President Trump didn’t spell it out, but there’s a sound rationale for America’s recognizing the Golan Heights as a permanent part of Israel.
Syria has been an unhappy political experiment. It never secured for its multiethnic population freedom, prosperity, or domestic tranquility. Aided by Iran and Russia, the Bashar al-Assad regime has just won a long civil war through mass murder of its own civilians (including by use of prohibited chemical weapons) and by imposing on other countries millions of desperate, impoverished refugees. Under the circumstances, there is no compelling reason for local or world powers to remain committed to reassembling Syria as it existed before the civil war.
As a rule, preserving borders is a good thing, a contribution to peace and stability. But not always.
Syria’s borders have spawned resentment and belligerence among the country’s leaders, who have never respected the lines. They have continually used their military forces or terrorist proxies to violate the sovereignty of Lebanon, Turkey, Iraq, Jordan, and Israel. In light of the disastrous domestic and international history, it is reasonable to ask, What border changes might better serve the interests of Syria’s people, neighboring states, and the world in general?
Detaching the Golan Heights is a sensible part of the answer.
When Syria someday, with new leadership, seeks to reestablish official relations with the United States, it will now have to do so on the understanding that Israeli retention of the Golan is a closed issue. Syria’s new leadership would not then be asked to humiliate itself by ceding the territory but only to recognize that President Assad lost it permanently as one of the many consequences of the civil war.
Syrians know that the Assad regime prosecuted that war with brutality and is responsible for the awful results. These include hundreds of thousands of dead Syrian civilians, more than 6 million internally displaced people, and approximately 5 million international refugees. An additional result now is that the U.S. government will never again pressure Israel to come down from the Heights.

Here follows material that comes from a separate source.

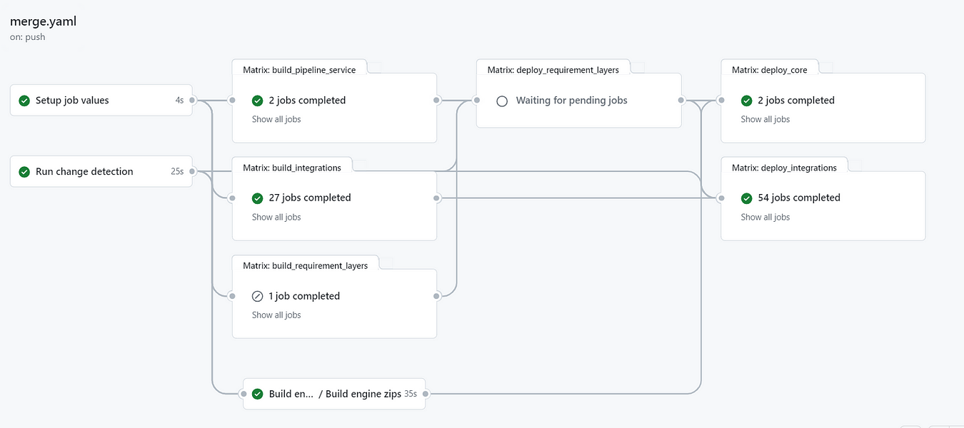Click the pending circle in deploy_requirement_layers card
Screen dimensions: 964x428
502,100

Why is the Golan strategic, and how did Israel take it over?
Rising like a steep, 3,000-foot wall from the northern and eastern shores of the Sea of Galilee, the Golan Heights look down onto all of northern Israel to the Mediterranean. Enemy artillery on the Golan could bombard those fertile Israeli lowlands with precision. In Israel’s early years, as in the pre-state era, Syrian gunners on the Heights often targeted Israeli farmers in the Galilee and Lake Hula areas.
In 1967, in alliance with Egypt and Jordan, Syria threatened to plunge down from the Golan Heights to strangle and overrun Israel. Skill, courage and luck allowed Israel to conquer the Heights. For the past 52 years, it has retained control, reducing the dangers of war. Only once, in 1973, did Syria try to win the Golan back by force. The number of non-Israelis living there under Israeli rule is small (approximately 20,000).
Syria’s borders do not have deep roots in religion, culture, or history. They reflect nothing profounder than the interests of France and Britain at a moment in the early 20th century. In the Middle East, some countries, such as Egypt and Persia, have long histories as independent powers. Syria is not one of them. Like most of the Middle East, it was a region of the Turkish Empire for 400 years until British forces conquered it in 1917–18 during World War I. The name “Syria,” like “Palestine” and “Mesopotamia,” was an ancient but indefinite geographical term. Until the 1920 post–World War I peace conference, there had never been a nation called “Syria.”
That conference awarded France the mandate to administer Syria until self-government could be achieved. At the same time, Britain received a similar mandate for Mesopotamia (now Iraq) and another for Palestine (now Israel, the West Bank, Gaza, and Jordan). At that time, no borders for these mandate territories had yet been drawn.
To protect local Christians, France carved out of western Syria a new country, Lebanon. British officials bent Syria’s southern border so that the Jewish settlement of Metulla would be within Palestine. In 1923, an Anglo-French commission formally drew the Syria–Palestine border. This was the body that allocated the Golan Heights entirely to Syria, though an earlier agreement had put the Heights partially in Palestine.
The world’s powers created the Syrian state and fixed its borders a century ago after the Turkish Empire’s wartime collapse produced a major political vacuum in the Middle East. Syria’s 2011–19 civil war, another major upheaval, similarly obliges world leaders to help shape the region in the interests of peace and stability.
President Trump announced his new Golan policy without finesse, without customary preliminaries, and by tweet. And the timing invited his critics to dismiss the whole matter as a mere political favor for Israeli prime minister Benjamin Netanyahu. But the new policy has merit.